# [Document passage]
______________________________

Yesterday I didn’t have something to really act on. I’ve been kind of following along with another blog to establish some good writing habits. A kick-start, right? It’s been like this small reminder bell going off in the back corner of my mind. Don’t forget! I don’t feel pressure, I’m not linking to anything, but it’s a nice reminder that if I want to write, I need to MAKE the time to do so. Those of you that know me, know that I’m not great at making time for me.

There’s a certain fear that sets up shop inside of me. It’s not fear in the cartoon sense, but this lighter, yet more consuming, anxious type of fear. It’s there, but I’m getting better at recognizing that it doesn’t have much ground to stand on. Fear of disappointment. Fear of judgment. Fear of failure. Fear of not being seen as a genuine individual. (No, I’m not a millennial or hipster.) It’s difficult wanting to be your own “true” self, and to enjoy things you enjoy, only to hear that you must like those things because “that whole group does.” Pfft – give me oxygen.  I love the Beatles. I am not anywhere NEAR up-to-date with the current pop music scene, I can’t stand rap, and I don’t believe I’m owed anything just because I exist. I MUST BE A BABY BOOMER. Yeah, no. I’m 30. I can’t stand stereotypes. Off topic, we go!

Anyway.

This fear, and it’s buddy Guilt, has always kept me from doing much. Don’t get me wrong, I’ve done a lot. I have four kids. I run a (mostly) successful household. I cook almost every meal from scratch. Our recycling bin is four times the size of our garbage can. I say “no” to my kids and deliver good and bad consequences for their behavior. I teach them to follow through with their responsibilities. I volunteer in my community and at church. So, I digress, I do a lot.

But what do I do for me? In the minutes between my many responsibilities what do I do for me? It doesn’t all have to be meaningful and there are some days where I couldn’t do something meaningful if my life depended on it. I’m just too tired or worn too thin. And that’s okay. But lately I’ve been feeling this pull. This need to do something to grow. So I am. I’m giving myself the ability to make choices regarding my off time. Teaching myself to say no a little more than I usually do.

______________________________

# [Stored rows]

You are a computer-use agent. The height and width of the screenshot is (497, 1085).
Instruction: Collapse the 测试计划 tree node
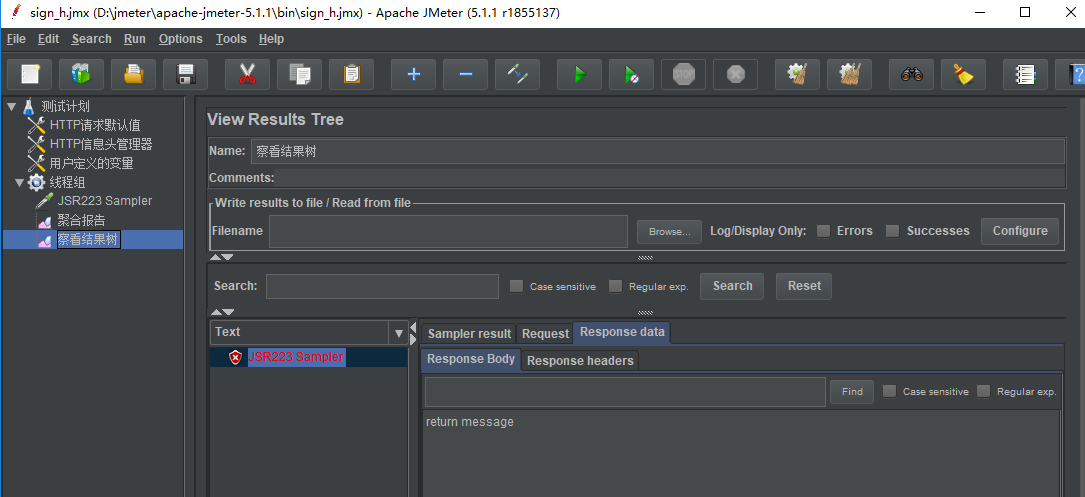[x=11, y=106]
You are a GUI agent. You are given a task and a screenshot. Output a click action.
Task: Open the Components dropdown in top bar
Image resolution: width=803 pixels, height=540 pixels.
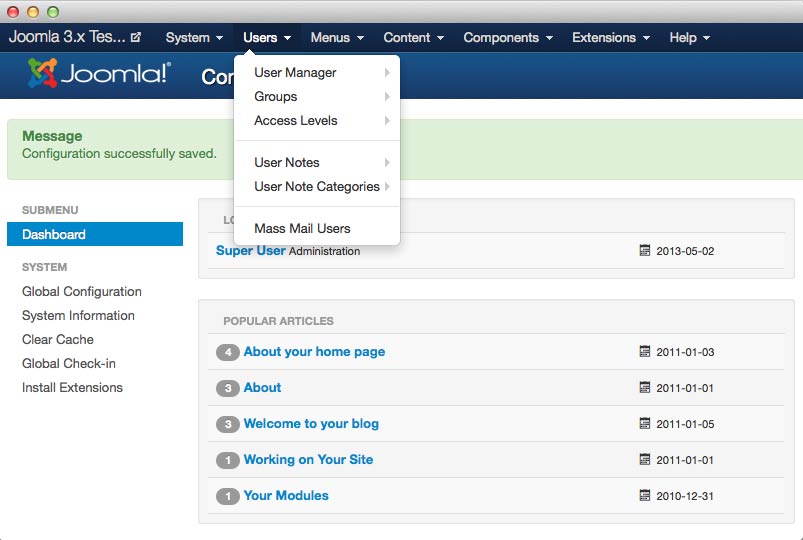click(x=507, y=38)
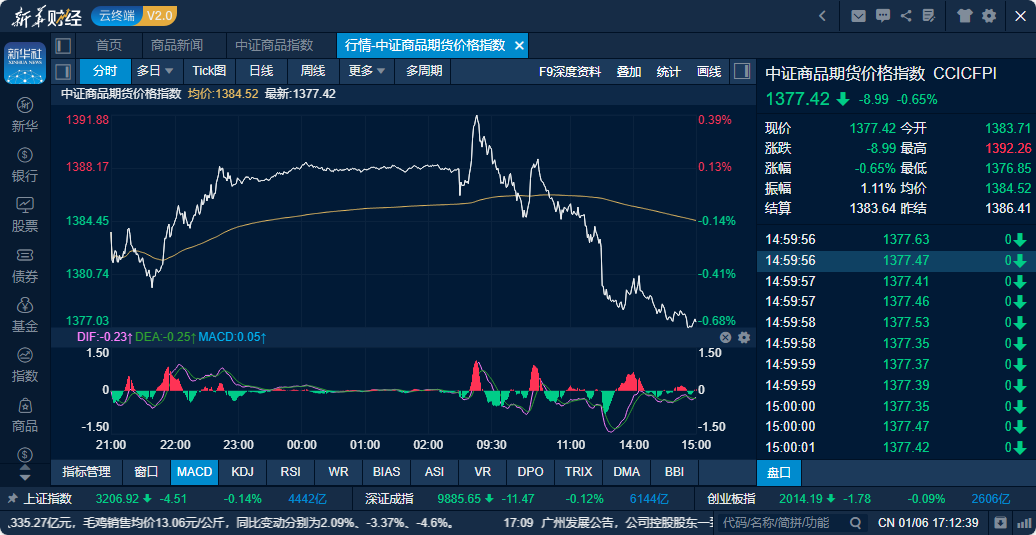
Task: Expand the 多日 dropdown
Action: (155, 71)

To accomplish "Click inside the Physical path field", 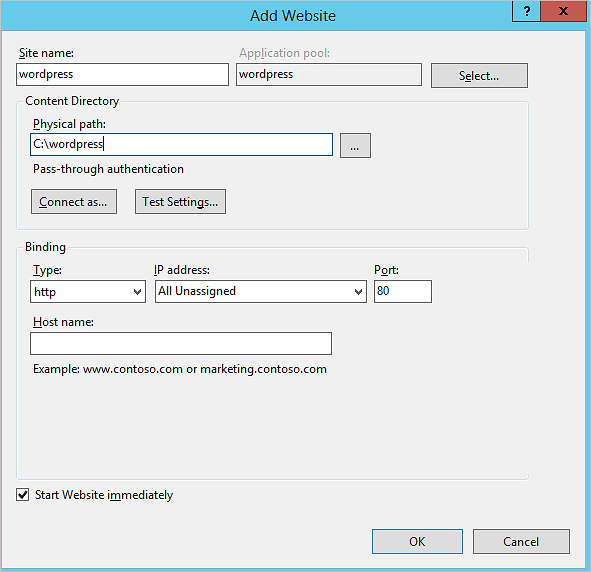I will 181,144.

______________________________

# [Instructions]
1. Echo the passage on fear and making time, beginning at the words "Yesterday I didn’t" and stopping after "time for me.".
2. Say whether each statement agrees with the passage on fear and making time. Answer yes or no, quoting the words of the passage that decide it.
(a) The writer has four kids.
(b) The writer is a baby boomer.
(c) The writer's recycling bin is smaller than the garbage can.
3. Write the next part of the passage on fear and making time, picking up after its last sentence.
The data above is separate from the passage on fear and making time.

# [Task-by-task answers]
1.
Yesterday I didn’t have something to really act on. I’ve been kind of following along with another blog to establish some good writing habits. A kick-start, right? It’s been like this small reminder bell going off in the back corner of my mind. Don’t forget! I don’t feel pressure, I’m not linking to anything, but it’s a nice reminder that if I want to write, I need to MAKE the time to do so. Those of you that know me, know that I’m not great at making time for me.

2.
(a) Yes: "I have four kids."
(b) No: "Yeah, no. I’m 30."
(c) No: "Our recycling bin is four times the size of our garbage can."

3.
A little over a year ago, a friend challenged me. He said, every day think of something you could do that would be fun. Something that would be nice or thoughtful, just a good thing you could do. Something for your kids, something for another person, something for you, something for your dog, it doesn’t matter. Think of something you could do. And then – decide if you want to do it. Give yourself permission to NOT do that thing. You can decide that yes, I want to do this. Or you can decide no, I don’t want to do this. And that’s okay. You’re allowed to say no. You’re allowed to NOT do things. Just because you think of something that you could do, it doesn’t mean you NEED to do it.

Seems simple right? Not for me at that point in my life! It was hard. It still is some days. Taking time to sit and think of something specific that I could do and then allowing myself to say no? Of course, sometimes I said yes. But saying no was hard. And that was the point. I needed to learn that it was okay to say no. I didn’t always have to say yes.

Writing is something I think about. A lot. It’s something, as I’ve stated before, that I want to do. There are hundreds, thousands of things I could list of that I could be doing – anything from a few stray dishes to letting the chickens stay out an extra five minutes during their yard time. Nothing life changing. But in my mind it’s an important step. Realizing that it’s okay to shoo the chickens back into the coop, check on what everyone is up to, and settle into my chair in the office and write. It helps me to be a better mom, a better wife – allows me to fill my cup so that I can help my family fill theirs.

So, lately? I take the time. I sit for a moment and think of something. And if it’s something I can do for me, I try to say yes.

 

I am a writer.

That sentence causes me discomfort – almost literal and physical – to type. It comes with lots of strings attached. Baggage, that idea is. I’m so so good at overthinking. When I type that sentence “outloud” I think of all these questions that I’m sure everyone’s going to ask.

You’re a writer?

Why?

What have you written?

Since when?

What are you working on?

Are you published?

That’s not a writer.

Oh, like just on Amazon? That’s not really being published.

Well you just do it on a blog?

Are you any good?

Do you make money?

Why are you a writer and not an author?

What do you like to write?

Like, for real?

Do people actually read what you write?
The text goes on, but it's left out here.